Arango et al. describe the development of an education tool consisting of an interactive online TEE simulator that provides simulation-based teaching, while also improving the accessibility of TEE education.4 Their system incorporates 3D human heart models, designed with the goal of providing a learning device to teach the nuances of cardiac 3D anatomy that can also be accessed from anywhere, at any time, by anyone. The images in the simulator are based on MRI scans of human heart specimens that were deemed unfit for orthotopic transplantation and donated to undergo a preservation process and subsequent high-resolution, computed tomography (CT) imaging. The CT slices were then summed to create a 3D model of the heart that could interact with a computer-generated representation of the TEE probe. On the user dashboard, there is a central image of the heart and surrounding anatomy, with a steerable TEE probe in the esophagus that projects an ultrasound plane which can be manipulated by the user. The correlating two-dimensional (2D) ultrasound image is displayed alongside the 3D anatomy, allowing for correlation of the 2D echocardiographic image with corresponding 3D cardiac anatomy. A menu of ASE-recommended views are provided, from which the learners can manipulate the probe to see adjacent planes or obtain other standardized views.
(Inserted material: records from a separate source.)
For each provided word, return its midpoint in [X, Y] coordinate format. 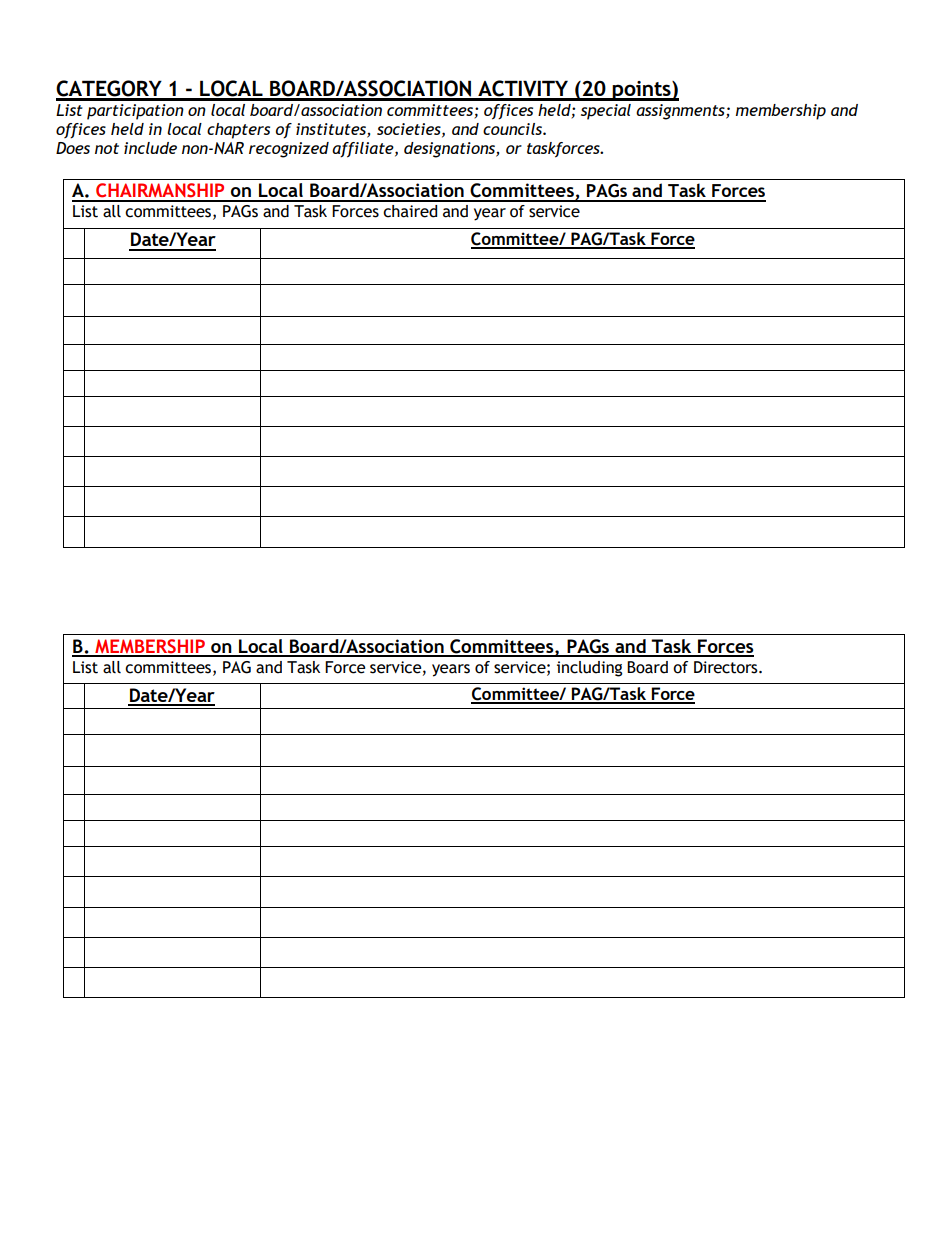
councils [513, 129]
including [589, 669]
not [107, 148]
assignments [681, 112]
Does [73, 148]
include [150, 148]
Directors [727, 667]
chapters [238, 131]
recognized [289, 150]
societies [410, 130]
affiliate [364, 150]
The authors have made this tool available for free to access online, thereby creating an easy to distribute, widely available, simulation-based, educational tool. Despite this simulation model not having the quantitative data to demonstrate its efficacy, there is evidence from prior studies that simulation can be a highly effective method of TEE training.5-8 Of note, a 2021 meta-analysis of randomized control trials comparing simulator TEE training to non-simulator training found the former to result in significantly higher levels of skill and knowledge retention in trainees.5 However, it must be noted that the model the authors describe is not without its limitations. First, the ability represent both normal anatomic variability as well as common pathology is limited by the cadaveric hearts used to develop the 3D model. Additionally, any form of online simulator will be hampered by the fact that there is no hands-on experience with safe probe insertion, physical probe manipulation, “knobology,” or image optimization.
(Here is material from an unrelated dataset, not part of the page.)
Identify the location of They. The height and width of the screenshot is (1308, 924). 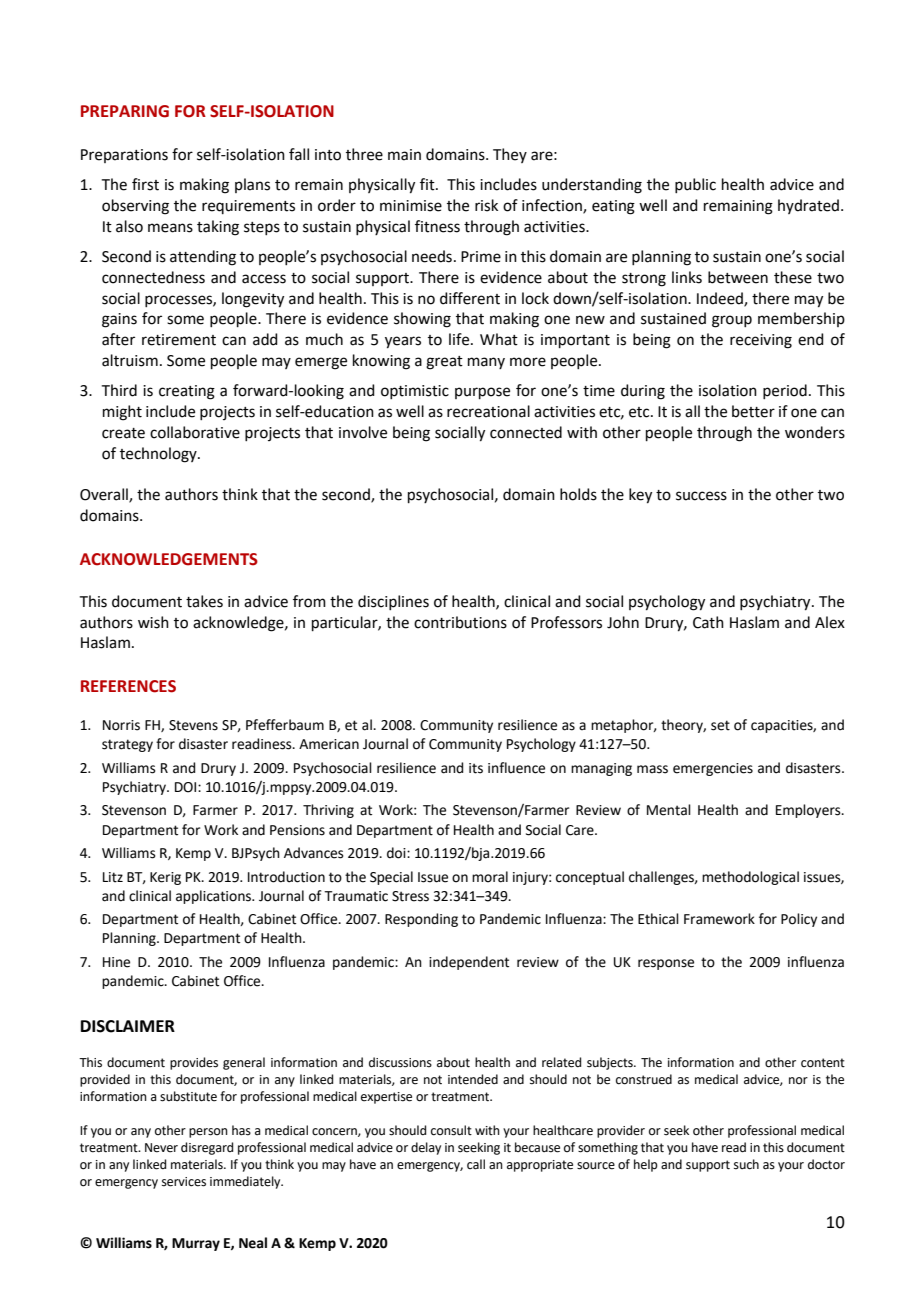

Ultimately, despite its shortcomings, this tool is most impactful in that it serves as a freely accessible model of simulation-based TEE education. There is accumulating data on the clinical usefulness of TEE in areas such as non-cardiac operating rooms, liver transplantation, surgical and medical intensive care units, and the emergency department.9,10 If TEE is to be more widely applied, however, we must recognize that a gap exists in providing education to those who may not have, or have only limited, access to hands-on TEE experience. While the authors of this editorial have doubts that online simulation alone could ever provide enough clinical expertise to widely implement TEE usage without additional training, it has great promise when viewed as a foundation for, or supplement to, more time-limited, focused, clinical experience. The widespread adoption of TEE imaging will only occur when the barriers to education are significantly lowered without compromising patient safety or practitioner accuracy, and the online tool created by Arango, et al. is a step in this direction.